È un modo ideale per sottrarre questi soggetti all’emarginazione?
“Non credo esista un modo ideale per sottrarre una persona all’emarginazione, per includerla, per farle ritrovare il piacere della socialità e la voglia di mettersi in gioco. So però che il calcio può in questo senso essere uno strumento potentissimo, che andrebbe usato sempre più spesso in questa direzione”.
Che rapporto si è venuto a instaurare tra voi?
“Il rapporto che negli anni abbiamo instaurato con questi ragazzi è sicuramente uno dei motivi di maggior soddisfazione: da una parte è un classico rapporto giocatore/allenatori (io e il mio staff, con Riccardo Budoni e Cristian Simina), dall’altra, per tanti motivi diversi, è diventato anche qualcos’altro. Abbiamo cercato di sostenerli nei momenti di difficoltà, in qualche caso di aiutarli a trovare situazioni abitative, lavorative o calcistiche che potessero agevolare il loro percorso di cura e di vita. Questo ovviamente ha creato legami ancora più forti, con alla base un grande rispetto e riconoscenza reciproci”.
È vero che la vostra storia ha ispirato un film?
“La nascita della Nazionale, nel 2016, e la sua partecipazione al primo mondiale in Giappone è stata raccontata dal documentario ‘Crazy for football’, vincitore, tra l’altro, del David di Donatello 2017. Successivamente ha ispirato, insieme al mondiale organizzato e vinto nel 2018, un film per la tv andato in onda nel novembre 2021 in prima serata su Rai 1, visto da quasi tre milioni di persone.”
A chi dedica questi suoi successi in campo e non?

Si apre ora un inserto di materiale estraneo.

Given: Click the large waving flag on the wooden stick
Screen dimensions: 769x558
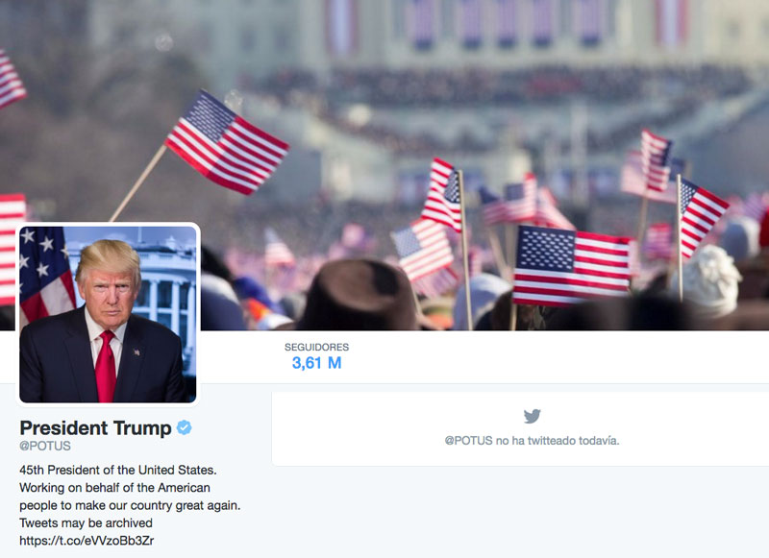Looking at the screenshot, I should point(227,142).
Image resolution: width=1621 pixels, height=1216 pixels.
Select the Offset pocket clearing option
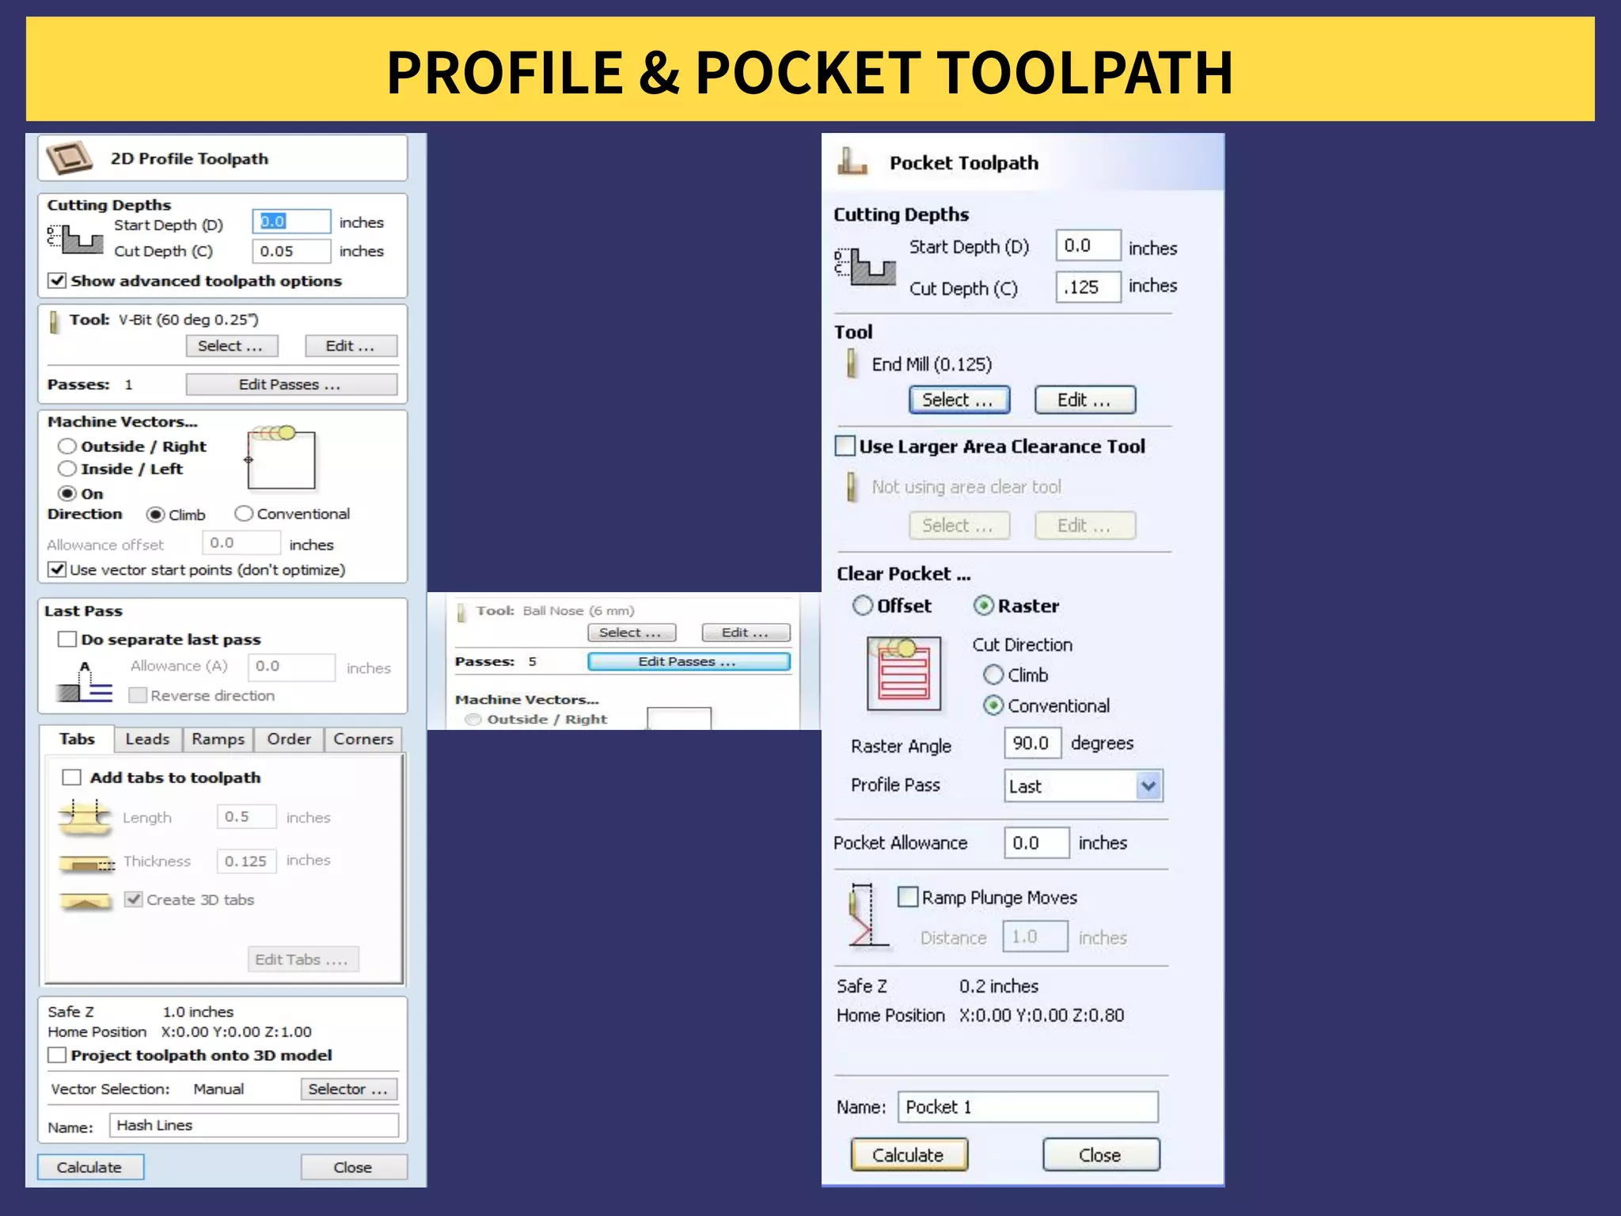click(863, 606)
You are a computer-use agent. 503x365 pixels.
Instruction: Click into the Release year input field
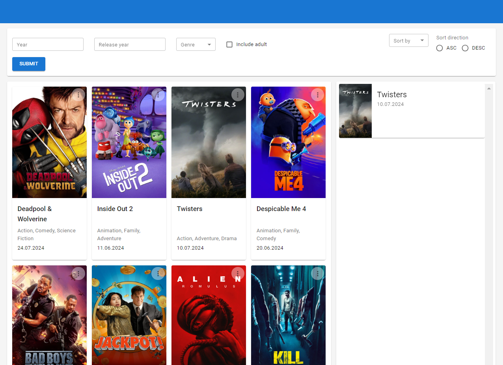pyautogui.click(x=130, y=44)
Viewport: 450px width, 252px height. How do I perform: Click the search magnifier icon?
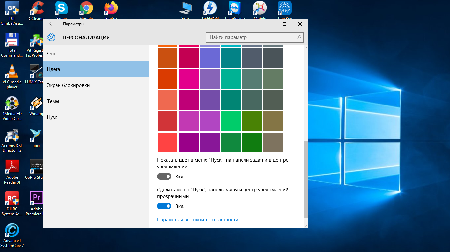(299, 37)
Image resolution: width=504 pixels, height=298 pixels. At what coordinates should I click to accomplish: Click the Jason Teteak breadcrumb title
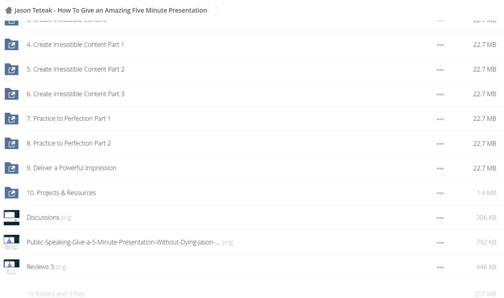point(111,10)
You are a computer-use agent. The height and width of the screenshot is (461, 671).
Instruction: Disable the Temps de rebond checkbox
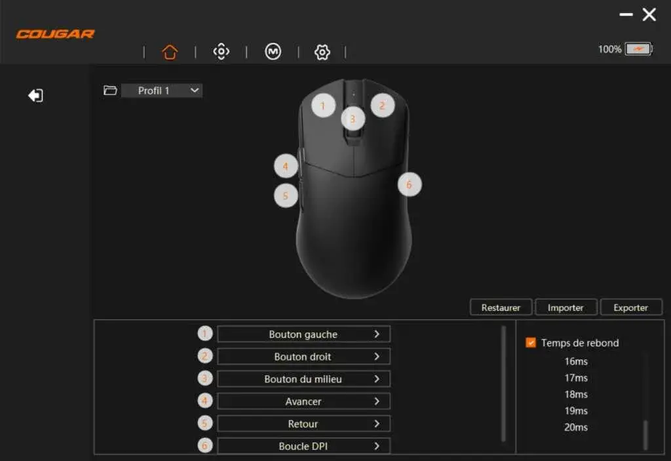531,342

“In generale a tutti quelli che da anni sostengono il progetto, ai quasi 400 ragazzi che si sono presentati in questi anni alle nostre selezioni, alle strutture che li hanno accompagnati e alle loro famiglie. In particolare a tutti i giocatori della Nazionale, presenti e passati, a chi ha potuto vincere sul campo questo Europeo e a chi, per scelta tecnica o altri motivi, ha potuto solo tifare. E un pensiero speciale va a due ragazzi che ho particolarmente nel cuore: Ruben Carini, il nostro capitano campione del mondo che speriamo sempre possa tornare con noi, e Antonio Barba ,che non c’è più, ma che ricordiamo prima di ogni partita con il nostro urlo di squadra”.